Ticket Caching Failing With Visual Studio 2017

The TL;DR is that when running a CAS-enabled application in Visual Studio 2017 (IIS Express), the .NET cache provider (System.Web.Caching.Cache) is immediately expiring the new service tickets as soon as they are added to the cache. Thus, no service ticket is ever able to be validated. Below is how I arrived at this conclusion.

Recently my development computer at work bit the dust, prompting me to reformat and re-install Windows 10. I took that opportunity to also upgrade to Visual Studio 2017 Enterprise (from 2015 Enterprise). When I began working on one of my CAS-enabled applications in VS2017, I immediately got the problem of a redirect cycle between my application and the CAS server.

First thing I checked was that it wasn’t another timing problem with the tolerance level for the SAML tickets, which it wasn’t. No matter what value I set for ticketTimeTolerance, the redirects still occurred. I debugged about all I could think of in my application with no indication of why the SAML ticket validation was failing and thus redirecting back to the CAS server. Even turning on the tracing per the instructions in this project’s README didn’t shine light on the source of the problem.

I finally broke down and added the DotNetCasClient project to my solution so that I could step through the code as the process was happening. Eventually I noticed that the service ticket was being added to the cache, but in a subsequent call to retrieve the ticket from the cache, null was returned. I added some code for debugging to InsertTicket(). I was able to see that, immediately after inserting the ticket into the cache the cache item count increased by one. However, after a few debugging steps, the cache count decreased by one. I read in the comments for RemoveExpiredTickets() that the cache will automatically remove any expired items, so this got me thinking that the problem was with the expiration date for the cache item being inserted. By pure luck I was able to notice that the dates for the forms authentication ticket were using UTC while the expiration date for the cache item was in local time. Furthermore, I noticed the comments for the Insert() method of System.Web.Caching.Cache recommend to always use UTC dates as issues can occur with daylight savings time. The particular problem I am having wasn’t related to DST, but on a whim I changed the insert statement from:

HttpContext.Current.Cache.Insert(GetTicketKey(casAuthenticationTicket.ServiceTicket), casAuthenticationTicket, null, expiration, Cache.NoSlidingExpiration);

to:

HttpContext.Current.Cache.Insert(GetTicketKey(casAuthenticationTicket.ServiceTicket), casAuthenticationTicket, null, expiration.ToUniversalTime(), Cache.NoSlidingExpiration);

Immediately my application worked again. To double-check that the fix was correct I have created another dummy web application that consumes CAS in Visual Studio 2017. Using the local date/time, the redirect loop occurs. Modify it to use UTC date/time, the application works as expected.

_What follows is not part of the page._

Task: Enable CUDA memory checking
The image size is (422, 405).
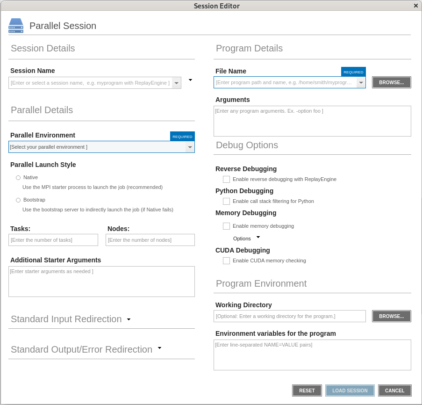Action: point(227,260)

I created the same dummy application in a copy of Visual Studio 2015 I have, targeting the same version of the .NET framework (v4.5.2). Using the same configuration settings for the client in web.config, I did the same tests, except this time the caching of the service tickets works regardless of using local or UTC time for expiration. As best as I can tell, the only difference between the projects is Visual Studio 2015 versus 2017. They target the same framework version, have all the same NuGet packages/versions, and use the same web.config settings.

Using those same dummy projects (one in 2015, the other in 2017) I basically copied the code from ContainsTicket() to list the contents of the cache on each page load. Using a special query string parameter, I could instruct the page load code to add a simple string value as an object to the cache with a +1 minute expiration date. In VS2017, using the local date for expiration, the string would be gone from the cache on the next load, even though the second request was only a few seconds after adding the object to the cache. Using the UTC date, the string would stay in the cache for a minute, then be removed. Switching to VS2015 yielded the expected result that it did not matter which form of the date/time was used for expiration. The string value would stay in cache for 1 minute, then expire.

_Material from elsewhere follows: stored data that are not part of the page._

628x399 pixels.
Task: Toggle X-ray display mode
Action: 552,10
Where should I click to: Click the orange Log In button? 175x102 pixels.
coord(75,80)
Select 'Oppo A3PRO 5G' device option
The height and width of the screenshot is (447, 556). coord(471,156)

According to the MSDN Documentation for the Insert() method, the recommendation for the absoluteExpiration parameter value is for it to be a UTC date/time, not a local one. It is laughable, though, that the examples on the same page use DateTime.Now, against their own recommendation. In any case, I think it would be a good thing to change the expiration to a UTC date/time regardless of it being the absolute root cause of the problem I am experiencing.

I believe the change would need to be made at the point where the expiration date is set, which is when the forms authentication ticket is being created in CreateFormsAuthenticationTicket() of CasAuthentication.cs. The fromDate and toDate variables can be set as UTC dates, and the client has no problem in VS2017. I will create a pull request soon with the suggested changes along with documentation as to why UTC dates are needed. In the meantime, if anyone wants to weigh in on why this is happening between VS2015 (and earlier) and VS2017, it would be appreciated!